We investigated the effects of Photodynamic therapy (PDT) using Aluminium disulphonated phthalocyanine (AlS2Pc) on experimental intimal hyperplasia (FCIH).

MATERIALS AND METHODS

(a) Pharmacokinetics: Normal rats were injected with Als2Pc and carotid artery fluorescence was measured. (b) Normal artery PDT: Sensitised rats underwent carotid artery laser irradiation (50J/cm2, 675nm) and were assessed after 3 and 14 days and 1-6 months. (c) PDT: Rats underwent standard carotid artery balloon injury immediately prior to PDT and arteries were assessed at 2 to 26 weeks, together with laser, AlS2Pc, and untreated controls.

CHIEF OUTCOME MEASURES

(a) Fluorescence intensity in different arterial layers. (b) Medial smooth muscle cell counts per high power field (light microscopic). (c) Percentage amount of FCIH (area of intimal hyperplasia) as a ratio of the IEL (area enclosed by the internal elastic lamina).

RESULTS

(a) AlS2Pc fluorescence intensity increased with increasing dosage, with maximal fluorescence in the arterial media at 30 min. (b) PDT produced medial cell depletion at 3 days and persisted over 6 months without loss of vessel integrity. (c) PDT completely inhibited FCIH at 2 and 4 weeks.
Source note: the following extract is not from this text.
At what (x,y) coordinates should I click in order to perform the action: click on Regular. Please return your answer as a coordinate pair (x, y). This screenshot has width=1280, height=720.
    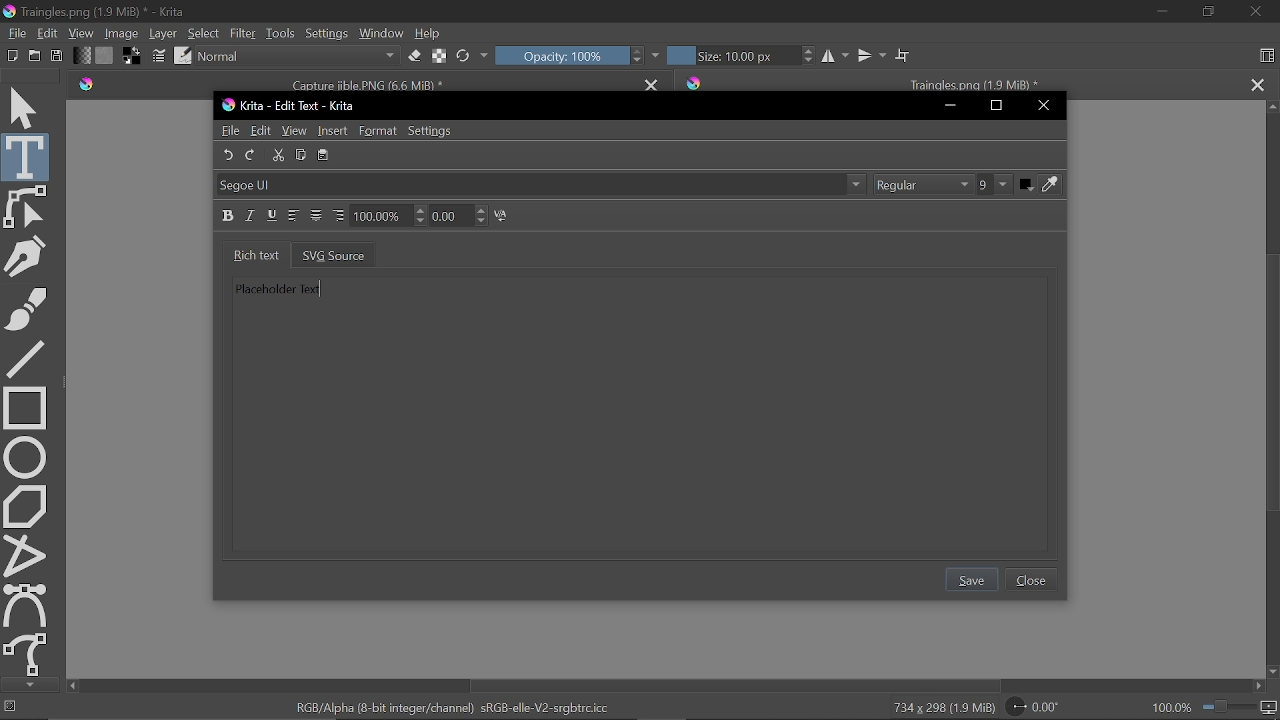
    Looking at the image, I should click on (922, 185).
This was partial at 6 to 26 weeks (51% of untreated level). PDT inhibition of FCIH was significantly greater than in any of the control groups. p < 0.0001. Mann-Whitney Test.

CONCLUSION

Adjunctive AlS2Pc sensitised photodynamic therapy inhibits experimental intimal hyperplasia, by causing medial smooth muscle cell depletion. This offers a new approach to the management of angioplasty restenosis in patients.